### Texto fornecido:
------------------------------------------------
Racismo
O que significa “ser mestiço” em Lisboa?
A série MIXED faz o retrato de residentes da cidade de Lisboa que têm em comum o facto de serem, nas palavras do fotógrafo Theo Gould, "mestiços". Nunca pertencer inteiramente a um lugar, ser recorrentemente "colocado numa caixa" e ser "demasiado claro ou escuro" aos olhos de uma comunidade são experiências quotidianas entre os retratados.
O fotógrafo Theo Gould nasceu em Londres. A mãe provém do Quénia e foi adoptada, em tenra idade, por uma família inglesa. O pai nasceu em Manchester, filho de pais de nacionalidade bielorrussa e iraniana, ambos judeus de origens sefardita e asquenaze. Hoje, e desde há quatro anos, Theo vive em Lisboa, onde dedica parte do tempo a desenvolver um projecto fotográfico que explora questões identitárias relacionadas com cultura e raça. Chama-se MIXED e consiste numa série de retratos de residentes da cidade de Lisboa que têm algo em comum: são, como denomina o próprio fotógrafo, "mestiços". E não só. Mas já lá vamos.
"Na escola, em Londres, eu e mais três ou quatro miúdos éramos os únicos de origem africana", conta Theo ao P3, em entrevista. Pertencer a uma minoria racial foi uma experiência que o marcou profundamente. "Conhecendo a história da minha família e das culturas que ela encerra, era praticamente impossível excluir as questões raciais do meu objecto de trabalho", refere. Assim, em meados de Setembro de 2020, o fotógrafo deu início ao projecto que aborda os temas do racismo, xenofobia, repressão cultural.
"Cada sessão fotográfica começa com uma conversa sobre o significado de ser mestiço e a experiência de crescer em dois, ou mais, mundos ou culturas, mas nunca pertencer realmente", explica. Todas as pessoas que Theo entrevistou tinham experiências comuns. "A sensação constante de não encaixarem em lugar nenhum ou de terem de abdicar de parte da sua identidade para se integrarem." E dá o exemplo de Natalí. Os seus pais são brasileiros, mas ela nasceu e cresceu na Argentina. A rivalidade entre os dois países coloca-a, não raramente, numa posição delicada. Natalí sente-se presa entre as duas nacionalidades. "Não quer virar as costas à sua herança cultural nem ao seu local de nascimento."
------------------------------------------------
### Excertos dos registos:

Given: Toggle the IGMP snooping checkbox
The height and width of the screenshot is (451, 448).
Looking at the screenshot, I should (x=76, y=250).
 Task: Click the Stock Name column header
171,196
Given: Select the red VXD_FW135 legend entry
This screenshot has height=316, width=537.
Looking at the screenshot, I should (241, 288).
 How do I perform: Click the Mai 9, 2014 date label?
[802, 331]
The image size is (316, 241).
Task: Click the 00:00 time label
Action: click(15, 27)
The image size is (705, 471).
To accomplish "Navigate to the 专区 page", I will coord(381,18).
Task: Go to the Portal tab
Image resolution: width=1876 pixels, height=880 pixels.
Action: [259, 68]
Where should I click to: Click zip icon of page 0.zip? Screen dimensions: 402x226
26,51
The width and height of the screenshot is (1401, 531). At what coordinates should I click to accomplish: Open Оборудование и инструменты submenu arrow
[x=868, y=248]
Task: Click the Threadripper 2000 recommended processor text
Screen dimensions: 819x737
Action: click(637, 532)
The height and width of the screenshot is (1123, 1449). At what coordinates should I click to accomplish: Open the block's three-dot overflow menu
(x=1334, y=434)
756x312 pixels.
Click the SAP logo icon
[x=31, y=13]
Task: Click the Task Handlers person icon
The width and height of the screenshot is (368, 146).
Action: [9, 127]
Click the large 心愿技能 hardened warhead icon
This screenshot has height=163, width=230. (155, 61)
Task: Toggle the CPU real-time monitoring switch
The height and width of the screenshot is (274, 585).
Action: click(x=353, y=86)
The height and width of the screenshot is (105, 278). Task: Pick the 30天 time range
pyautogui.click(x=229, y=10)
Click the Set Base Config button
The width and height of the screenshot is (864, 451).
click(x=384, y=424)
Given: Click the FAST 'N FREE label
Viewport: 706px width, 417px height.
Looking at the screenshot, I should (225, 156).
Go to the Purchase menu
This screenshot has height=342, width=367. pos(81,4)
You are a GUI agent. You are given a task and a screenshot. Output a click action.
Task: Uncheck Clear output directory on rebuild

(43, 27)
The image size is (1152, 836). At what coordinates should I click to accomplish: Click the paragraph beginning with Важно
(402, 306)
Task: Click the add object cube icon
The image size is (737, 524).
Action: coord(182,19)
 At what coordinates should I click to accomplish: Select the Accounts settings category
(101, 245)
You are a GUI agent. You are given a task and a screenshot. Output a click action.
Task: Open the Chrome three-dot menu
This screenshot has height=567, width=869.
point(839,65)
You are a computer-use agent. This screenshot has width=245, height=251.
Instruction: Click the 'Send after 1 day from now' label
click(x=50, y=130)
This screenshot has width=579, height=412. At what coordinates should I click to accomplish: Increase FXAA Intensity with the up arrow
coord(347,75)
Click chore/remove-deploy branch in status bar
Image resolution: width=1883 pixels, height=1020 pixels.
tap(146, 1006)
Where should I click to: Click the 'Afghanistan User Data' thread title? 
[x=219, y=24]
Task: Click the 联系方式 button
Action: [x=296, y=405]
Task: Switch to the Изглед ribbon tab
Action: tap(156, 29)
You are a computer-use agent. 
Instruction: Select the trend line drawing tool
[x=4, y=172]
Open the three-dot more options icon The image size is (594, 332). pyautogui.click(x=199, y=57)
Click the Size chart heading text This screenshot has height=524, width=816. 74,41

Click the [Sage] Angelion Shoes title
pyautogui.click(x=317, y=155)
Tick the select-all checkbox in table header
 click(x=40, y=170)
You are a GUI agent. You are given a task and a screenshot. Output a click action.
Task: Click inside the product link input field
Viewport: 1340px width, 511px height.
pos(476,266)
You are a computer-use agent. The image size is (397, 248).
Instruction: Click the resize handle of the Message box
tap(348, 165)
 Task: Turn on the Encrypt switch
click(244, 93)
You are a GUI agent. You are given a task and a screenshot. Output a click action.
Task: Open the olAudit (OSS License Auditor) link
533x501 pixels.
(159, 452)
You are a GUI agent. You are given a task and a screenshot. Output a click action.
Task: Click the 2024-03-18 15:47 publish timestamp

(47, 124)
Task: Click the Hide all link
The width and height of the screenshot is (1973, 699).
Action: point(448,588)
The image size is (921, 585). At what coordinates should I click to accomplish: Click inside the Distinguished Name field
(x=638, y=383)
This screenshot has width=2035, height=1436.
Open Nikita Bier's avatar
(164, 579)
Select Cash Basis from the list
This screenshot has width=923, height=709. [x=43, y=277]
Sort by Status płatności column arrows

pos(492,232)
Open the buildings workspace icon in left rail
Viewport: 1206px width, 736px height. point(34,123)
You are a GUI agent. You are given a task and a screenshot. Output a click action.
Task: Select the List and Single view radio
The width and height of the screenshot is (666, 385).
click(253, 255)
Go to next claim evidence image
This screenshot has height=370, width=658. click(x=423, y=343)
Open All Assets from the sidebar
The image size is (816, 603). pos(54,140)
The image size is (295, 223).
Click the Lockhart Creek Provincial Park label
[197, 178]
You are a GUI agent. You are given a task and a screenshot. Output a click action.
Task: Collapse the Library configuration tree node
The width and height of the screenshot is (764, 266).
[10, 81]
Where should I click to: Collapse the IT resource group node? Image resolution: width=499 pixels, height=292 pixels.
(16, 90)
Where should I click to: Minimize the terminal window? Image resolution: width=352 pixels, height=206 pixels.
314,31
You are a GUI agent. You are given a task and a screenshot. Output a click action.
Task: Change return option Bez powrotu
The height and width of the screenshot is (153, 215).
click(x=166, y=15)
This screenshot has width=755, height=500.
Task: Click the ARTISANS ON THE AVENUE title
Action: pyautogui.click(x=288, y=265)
------------------------------------------------
### Tarefas do exercício:
**1)** Segundo o texto sobre a série MIXED, quando deu o fotógrafo início ao projeto?
**2)** Traduza para inglês esta frase do texto sobre a série MIXED: "Natalí sente-se presa entre as duas nacionalidades."
Os registos não são precisos para resolver nada do que aqui se pede.

### Respostas por tarefa:
**1)** Em meados de setembro de 2020.

**2)** Natalí feels trapped between the two nationalities.